The problem of understandable signing requests — My plan to tackle it

h4l · March 11, 2024, 1:30pm

For many years it’s been a challenge to present users with signature/transaction requests in a way that they can understand. Web3 users are commonly presented with incomprehensible hex strings or JSON data by their wallets, and asked for consent. Users can’t give informed consent to requests they cannot understand, which hurts usability, accessibility and security.

I’m keen to work towards rectifying this situation, and I’d like to share an overview of what I’m thinking and planning; it’d be great to hear any thoughts/feedback people have, and if anyone else is working on overlapping things.

I wasn’t around at the time, but it seems like there was quite a bit of activity around 2017/18 on this issue, but it seems to have tailed off in recent years (with some exceptions!). The general perception I get from people is that poor User Experience (UX) is a problem that will be solved naturally over time as Wallets generally improve.

My core belief here is that it’s a mistake to think that Wallets will be able to present easily understandable requests to users by improving their UX in isolation. This is because the fundamental problem is that EIP-712 signature and transaction requests are not self-describing — the data a Wallet receives from an App is not rich enough for a Wallet to decode it into a human-understandable form, regardless of how fantastic the Wallet’s UI/UX is.

Wallets rely on out-of-band information to generate understandable representations of requests. For example, Ledger maintains a repository of custom JSON metadata for this purpose.

What we’re missing missing is:

A way to describe the effect of a transaction or data signature in a way that a User can understand.
A way to look up descriptions for transaction or data-signing requests, in a way that cannot be manipulated by an attacker.

If Wallets had both of these, they could receive an unknown, untrusted request from a App, securely look up a trustworthy description method, and use it to present an accurate, understandable description to allow their user to provide informed consent on the use of their digital property.

My Plan

I think this problem is too large to go from 0 to 1 with an up-front design. I know there have been quite a few efforts to spec out designs in this area. I’m planning to take an iterative approach.

I’m planning to focus initially on EIP-712 typed-data signatures, and later tackle general transactions with knowledge/experience gained. (I think that data signatures should be smaller problem than transactions, and transaction simulation helps already in a way that it doesn’t with off-chain signatures (that can be used later). And the two should have a lot of overlap.)

I will start by building a data signing testbed/playground WebApp, which I can iterate on to implement and assess data signing request explanation methods in a practical setting.

My vision for this testbed is a webapp in the same vein as tools like https://jsfiddle.net/, https://jwt.io/ and https://playground.sourcify.dev/. It will provide a UI to paste an ERC-712 data signature request, received from a Wallet or App. Initially, the tool will only display unambiguous facts that can be determined by introspecting from the message itself (amount: 34, spender: 0x....), without additional subjective interpretation (“Allow example.eth to withdraw 34 tokens …”).
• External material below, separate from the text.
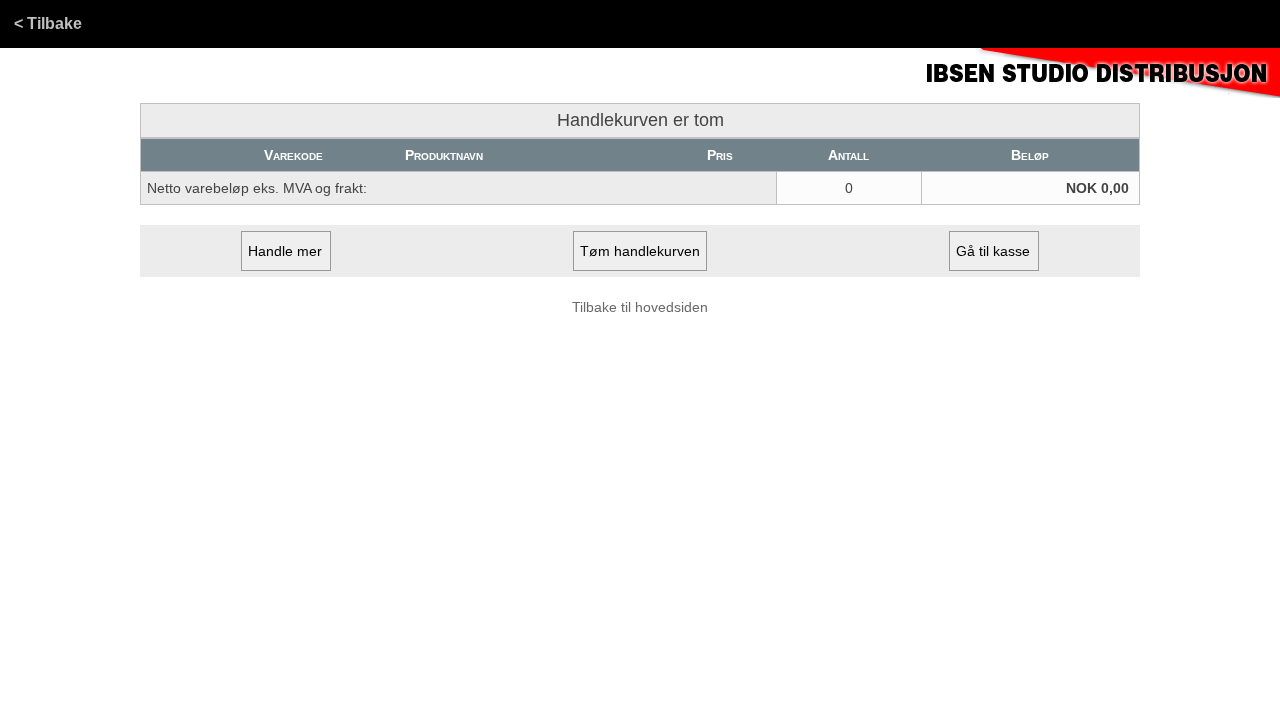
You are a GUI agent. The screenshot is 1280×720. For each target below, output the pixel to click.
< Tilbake (48, 23)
I’ll then use the playground to iterate on designs and implementations of description methods, to come up with an approach that can produce accurate, understandable descriptions, without being too difficult to define. I’m trying to avoid making this post too long, so I won’t go into specifics, but I envisage this will be the combination of:

A data format that encodes a higher-level description of the data to be signed
A UI that can present the data format from 1. to a user in a sensible way
A method of generating 1. from the signature request (the EIP-712 data).
1. This could be a combination of a static, approved program, and dynamic, untrusted data provided by an App. E.g. if the to-be-signed data contains a hash, the App might provide the un-hashed data for the approved program to encode into 1., to demonstrate the origin of the hash.
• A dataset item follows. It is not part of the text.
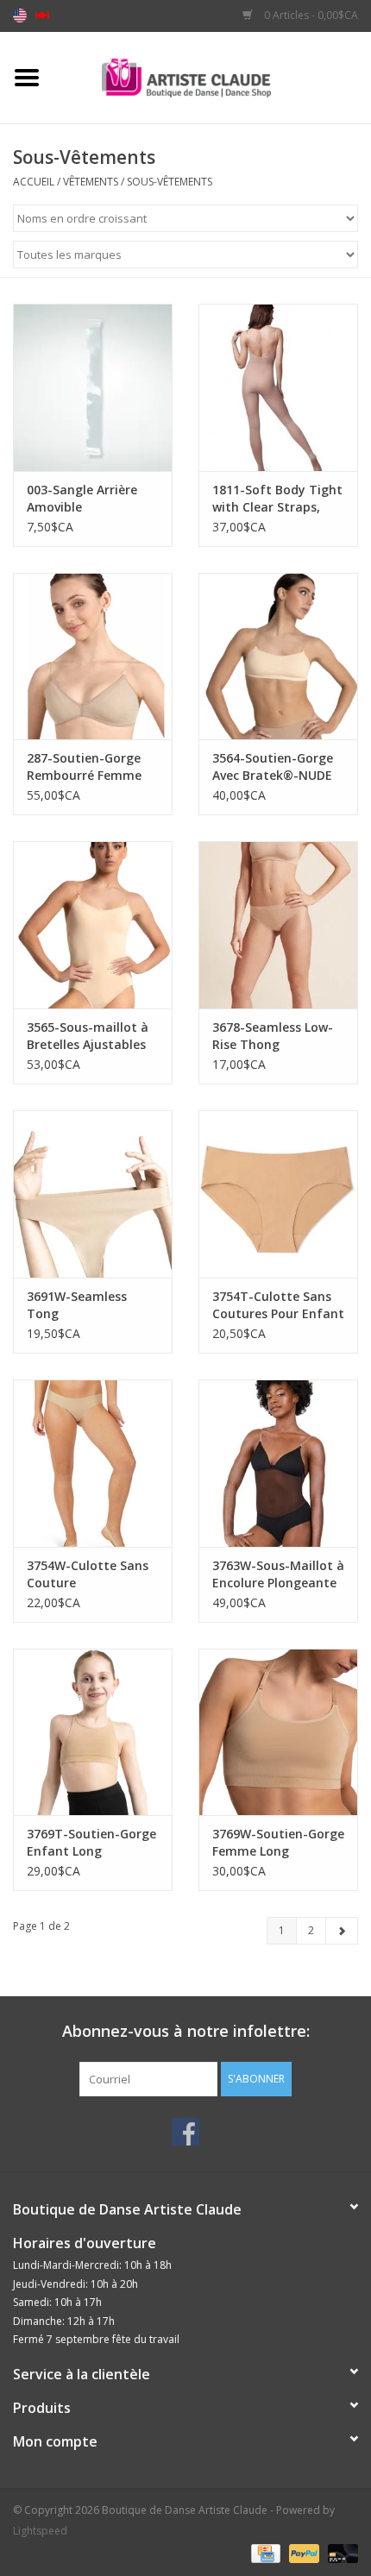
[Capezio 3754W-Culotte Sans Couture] (93, 1463)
This is part 1 of the two missing pieces I mentioned above. At this point you could imagine being able to paste in EIP-712 data from a set of known, pre-defined domains, and have them be described, along with identifying features like the domain, message and overall hash.

Part 2 is a means of discovering and trusting these description methods, so that
Wallets from different providers can share the same descriptions, and expand the
set of descriptions over time. There are lots of ways to go about this, but I feel like this should probably be something that doesn’t require on-chain support at the contract level. Any system needs to support existing contracts,
and the multi-chain nature of the world means that we need to support both contracts with instances on multiple chains, and ultimately transactions that bridge multiple chains. I can imagine a two-sided system working here, where developers publish description methods (either for their smart contracts, or for their DApps at a higher level), and Wallet providers add these methods to allowlists. I can imagine EAS being one good building block to implement such a system.

A Wallet could show a user that an operation was recognised by X, Y, Z other well-known providers, even if it wasn’t part of the Wallet’s own allowlist. Users could opt to trust additional lists beyond the default, to avoid their Wallet provider censoring/gatekeeping Apps.

So much like Part 1, I’ll then use the playground to iterate on approaches to this, ending up with a way of dynamically discovering trusted description methods in the playground App.

Thanks for reading!